+++ Te lezen fragment +++

Hoofdstuk 4: Financiën

Artikel 11: Gemeentewet

De artikelen 186 tot en met 213 van de Gemeentewet zijn van overeenkomstige toepassing, voor zover daarvan bij of krachtens de Wet gemeenschappelijke regelingen niet is afgeweken.

Artikel 12: Financiële verantwoordelijkheid

  • 1. De gemeenten dragen er zorg voor dat de uitvoeringsorganisatie te allen tijde over voldoende middelen beschikt om aan al zijn verplichtingen jegens derden te kunnen voldoen.

  • 2. Indien een gemeente weigert deze uitgaven op de gemeentelijke begroting te zetten, dan doet het bestuur onverwijld aan gedeputeerde staten van Overijssel het verzoek over te gaan tot toepassing van de artikelen 194 en 195 van de Gemeentewet.

  • 3. Het bestuur stelt een bijdrageverordening vast, waarin in elk geval wordt geregeld op welke wijze en in welke mate de gemeenten financieel bijdragen aan de middelen van de uitvoeringsorganisatie.

Artikel 13: Kadernota

Het bestuur zendt uiterlijk 15 april van het jaar voorafgaande aan dat waarvoor de begroting dient, de algemene financiële en beleidsmatige kaders aan de raden.

Artikel 14: Zienswijzenprocedure en vaststelling begroting

  • 1. Het bestuur zendt de ontwerp-begroting ten minste acht weken voordat deze wordt vastgesteld toe aan de raden.

  • 2. De ontwerp-begroting wordt door de zorg van de colleges voor een ieder ter inzage gelegd en, tegen betaling van de kosten, algemeen verkrijgbaar gesteld.

  • 3. De raden kunnen bij het bestuur hun zienswijze over de ontwerp-begroting naar voren brengen.

  • 4. Het bestuur stelt de begroting vast in het jaar voorafgaande aan dat waarvoor de begroting dient.

  • 5. Na vaststelling van de begroting zendt het bestuur de begroting aan de raden, die ter zake bij gedeputeerde staten van Overijssel hun zienswijze naar voren kunnen brengen.

  • 6. Het bestuur zendt de begroting binnen twee weken na vaststelling, doch in ieder geval voor 1 augustus van het jaar voorafgaande aan dat waarvoor de begroting dient, aan gedeputeerde staten van Overijssel.

  • 7. Het bepaalde in het eerste, tweede, derde en vijfde lid is van overeenkomstige toepassing op besluiten tot wijziging van de begroting, met uitzondering van die wijzigingen van de begroting waarbij geen wijziging wordt gebracht in de bijdragen van de gemeenten. Het bepaalde in het vierde en zesde lid is van toepassing, met dien verstande dat wijzigingen in de begroting ook kunnen worden vastgesteld gedurende het jaar waarvoor de begroting geldt, en in dat geval inzending aan gedeputeerde staten niet voor 1 augustus hoeft plaats te vinden.

+++

## Opdrachtvereisten
• 1. Geef alstublieft de titels van alle artikelen in de tekst over financiën, zonder artikelnummer.
• 2. Pak de tekst over financiën weer op na het laatste lid en schrijf hem verder.
De gegevens hieronder staan los van de tekst over financiën.

+++ Verzameld materiaal +++

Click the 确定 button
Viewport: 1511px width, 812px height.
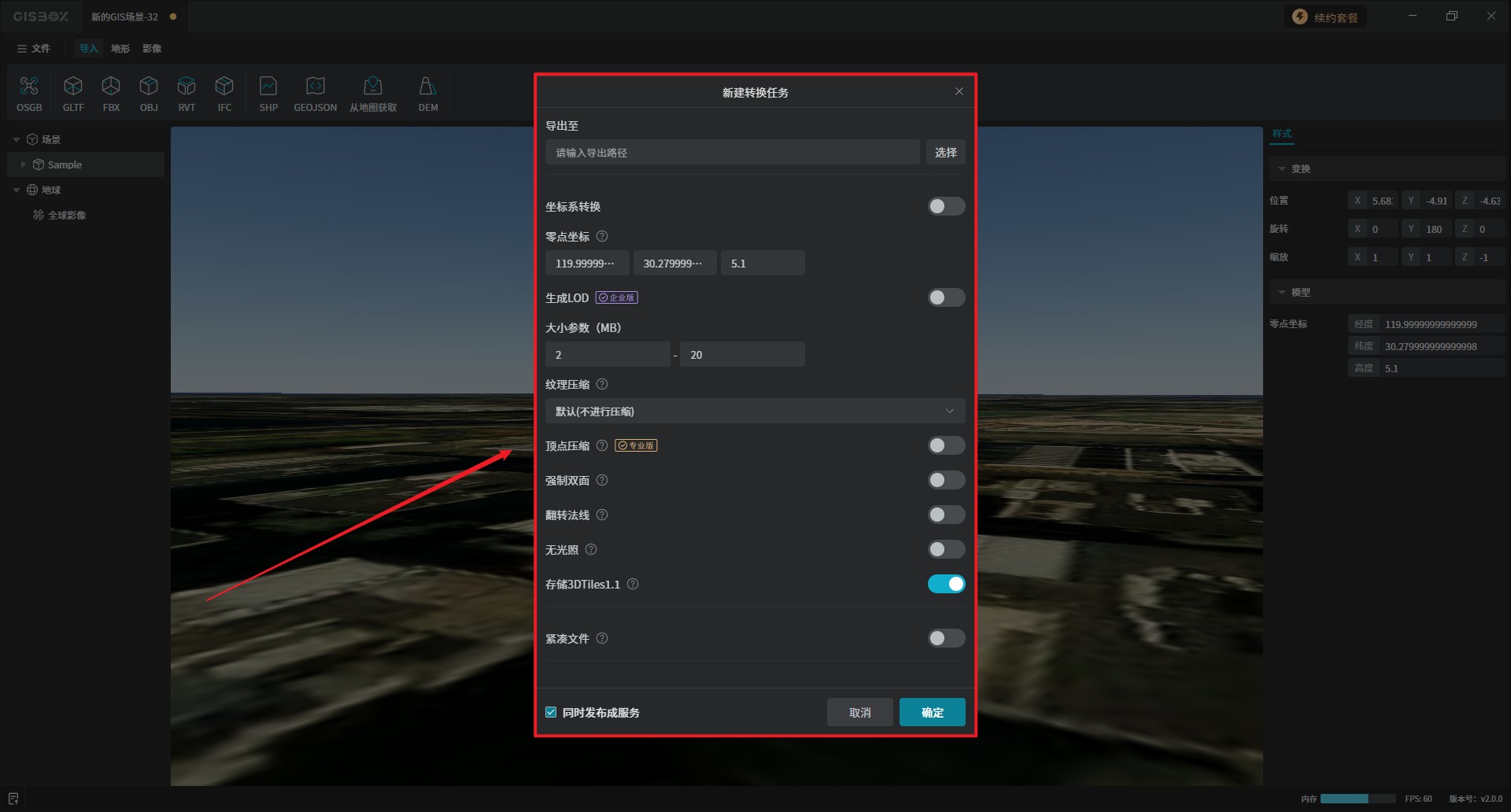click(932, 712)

+++

## Uitkomsten op volgorde
• 1.
- Gemeentewet
- Financiële verantwoordelijkheid
- Kadernota
- Zienswijzenprocedure en vaststelling begroting

• 2.
Artikel 15: Jaarrekening

  • 1. Het bestuur stelt de jaarrekening vast in het jaar volgende op het jaar waarop deze betrekking heeft.

  • 2. Het bestuur zendt voor 15 april van het jaar na het jaar waarvoor de jaarrekening dient, een voorlopige jaarrekening aan de raden.

  • 3. Het bestuur zendt de jaarrekening binnen twee weken na de vaststelling, doch in ieder geval voor 15 juli van het jaar volgende waarop de jaarrekening betrekking heeft, aan gedeputeerde staten van Overijssel.

Hoofdstuk 5: Bepalingen over de regeling

Artikel 16: Duur

  • 1. De regeling wordt getroffen tot en met 31 december 2016.

  • 2. De regeling wordt voor 31 december 2015 geëvalueerd, zodat de colleges kunnen besluiten de regeling voort te zetten. De regeling kan ook in gewijzigde vorm door minder colleges worden voortgezet. Er is dan geen sprake van uittreding van de colleges die beslissen tot het niet langer deelnemen in de regeling.

  • 3. Indien een of meerdere colleges beslissen tot niet langer deelnemen aan de regeling wordt een liquidatieplan opgesteld, waarin de kosten voor de beëindiging van de deelname die redelijkerwijs kunnen worden toegerekend aan de betreffende colleges door deze colleges worden gedragen. De kosten voor het opstellen van het liquidatieplan worden door alle colleges gezamenlijk gedragen.

Artikel 17: Toe- en uittreding

Gedurende de duur van de regeling, bedoeld in artikel 16, eerste lid, is toetreding tot of uittreding uit de regeling niet mogelijk.

Artikel 18: Wijziging

  • 1. Het bestuur kan een voorstel voor wijziging van de regeling aan de colleges zenden.

  • 2. De regeling is gewijzigd indien de colleges unaniem met de wijziging instemmen, onverminderd het bepaalde in artikel 1, tweede en derde lid, van de Wet gemeenschappelijke regelingen.

Hoofdstuk 6: Slotbepalingen

Artikel 19: Inzenden regeling en bekendmaking

  • 1. Het college van burgemeester en wethouders van de in artikel 3, tweede lid, genoemde gemeente zendt deze regeling aan gedeputeerde staten van Overijssel.

  • 2. Het college, bedoeld in het eerste lid, draagt zorg voor de bekendmaking van de regeling in de gemeenten, onverminderd het bepaalde in artikel 26, tweede lid, van de Wet gemeenschappelijke regelingen.

Artikel 20: Archief

  • 1. Het bestuur is verplicht de onder hem berustende archiefbescheiden in goede, geordende en toegankelijke staat te brengen en te bewaren, alsmede zorg te dragen voor de vernietiging van daarvoor in aanmerking komende archiefbescheiden.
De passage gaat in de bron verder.